Extract to read ::

────────────────

Texas A&M professor of atmospheric sciences Istvan Szunyogh has been awarded a NASA grant to analyze and forecast Martian weather. This might present extra challenges, because the Martian atmosphere is only 1 percent as dense as Earth's and planet-encircling dust storms obscure everything for months every two to four years.
Some wonder whether there is weather--as Earth dwellers usually speak of it--on Mars, though Mars is the most Earth-like planet we know, so far. Yet NASA's Phoenix Mission shows long-term Martian climate cycles.
Szunyogh is working with a team from the University of Maryland and the Geophysical Fluid Dynamics Laboratory in Princeton, N.J. to forecast Martian weather using data obtained from available remotely sensed Martian observations.
Weather forecasting on Earth is based upon solid data and circulation models of atmospheric parameters such as temperature, wind and air pressure, explains Szunyogh. He states that the main goal of his project is to set up the possibility of obtaining accurate, quantitative estimates of Martian atmospheric parameters so data can be fed into circulation models, producing Martian weather forecasts.

────────────────

Data pulled from a collection
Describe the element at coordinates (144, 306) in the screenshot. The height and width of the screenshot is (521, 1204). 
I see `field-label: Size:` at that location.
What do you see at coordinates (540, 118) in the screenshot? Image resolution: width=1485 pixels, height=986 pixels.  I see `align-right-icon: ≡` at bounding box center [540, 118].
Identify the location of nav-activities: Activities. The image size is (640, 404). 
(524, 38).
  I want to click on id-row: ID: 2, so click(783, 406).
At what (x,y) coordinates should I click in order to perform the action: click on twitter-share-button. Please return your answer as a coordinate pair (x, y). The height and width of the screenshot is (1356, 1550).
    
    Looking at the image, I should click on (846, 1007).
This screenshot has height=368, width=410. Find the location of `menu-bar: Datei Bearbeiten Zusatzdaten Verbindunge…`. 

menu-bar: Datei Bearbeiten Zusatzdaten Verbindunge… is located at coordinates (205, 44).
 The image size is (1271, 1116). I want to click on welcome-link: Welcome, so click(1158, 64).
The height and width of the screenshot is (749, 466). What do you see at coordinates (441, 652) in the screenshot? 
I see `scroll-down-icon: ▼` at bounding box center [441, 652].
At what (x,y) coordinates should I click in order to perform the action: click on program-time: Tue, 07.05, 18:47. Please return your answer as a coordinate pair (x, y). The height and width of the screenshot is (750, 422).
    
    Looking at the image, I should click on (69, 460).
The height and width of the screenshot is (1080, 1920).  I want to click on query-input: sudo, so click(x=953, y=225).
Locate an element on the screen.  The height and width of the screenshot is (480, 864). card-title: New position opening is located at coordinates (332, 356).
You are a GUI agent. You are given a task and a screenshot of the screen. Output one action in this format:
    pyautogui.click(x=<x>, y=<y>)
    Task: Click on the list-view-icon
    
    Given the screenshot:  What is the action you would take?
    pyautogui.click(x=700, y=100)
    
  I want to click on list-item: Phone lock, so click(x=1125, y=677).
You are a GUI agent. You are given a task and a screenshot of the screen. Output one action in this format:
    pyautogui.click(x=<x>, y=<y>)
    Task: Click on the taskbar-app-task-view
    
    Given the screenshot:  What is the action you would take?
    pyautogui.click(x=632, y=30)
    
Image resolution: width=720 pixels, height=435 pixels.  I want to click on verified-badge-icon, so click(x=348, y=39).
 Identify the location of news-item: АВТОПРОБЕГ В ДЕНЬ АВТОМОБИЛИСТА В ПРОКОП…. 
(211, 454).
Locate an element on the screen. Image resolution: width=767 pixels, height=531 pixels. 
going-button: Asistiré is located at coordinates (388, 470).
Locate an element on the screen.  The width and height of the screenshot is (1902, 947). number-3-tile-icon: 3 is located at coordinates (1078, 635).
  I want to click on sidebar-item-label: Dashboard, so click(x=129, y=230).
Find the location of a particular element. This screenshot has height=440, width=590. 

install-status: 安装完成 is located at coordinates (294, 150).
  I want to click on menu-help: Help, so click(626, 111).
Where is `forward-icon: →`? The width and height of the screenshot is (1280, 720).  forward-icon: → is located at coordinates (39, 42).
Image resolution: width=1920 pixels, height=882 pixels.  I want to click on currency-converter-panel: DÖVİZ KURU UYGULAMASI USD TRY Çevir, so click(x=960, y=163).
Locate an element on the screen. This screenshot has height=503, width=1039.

────────────────

Actions to take ::
A. Name each atmospheric parameter that the article on Martian weather forecasting gives as a basis for weather forecasting on Earth.
B. Using the article on Martian weather forecasting, answer these questions:
(i) How dense is the Martian atmosphere compared with Earth's?
(ii) Which NASA mission shows long-term Martian climate cycles?
(iii) In what city is the Geophysical Fluid Dynamics Laboratory located?
C. Write the next part of the article on Martian weather forecasting, starting after its final sentence.
These entries come from a source separate from the article on Martian weather forecasting.

Task results ::
A. Temperature, wind and air pressure.

B.
(i) It is only 1 percent as dense as Earth's.
(ii) NASA's Phoenix Mission.
(iii) Princeton, N.J.

C.
The ability to predict weather on Mars will increase chances of success for robotic exploration missions and will prove indispensable to astronauts, says Mark Lemmon, a Texas A&M professor of atmospheric sciences who has led and participated in many Mars exploratory events.
According to Lemmon, the ability to predict where Martian winds are the most likely to clear away dust clouds, allowing solar batteries to recharge more often, would help scientists plan the best landing sites for future Mars missions.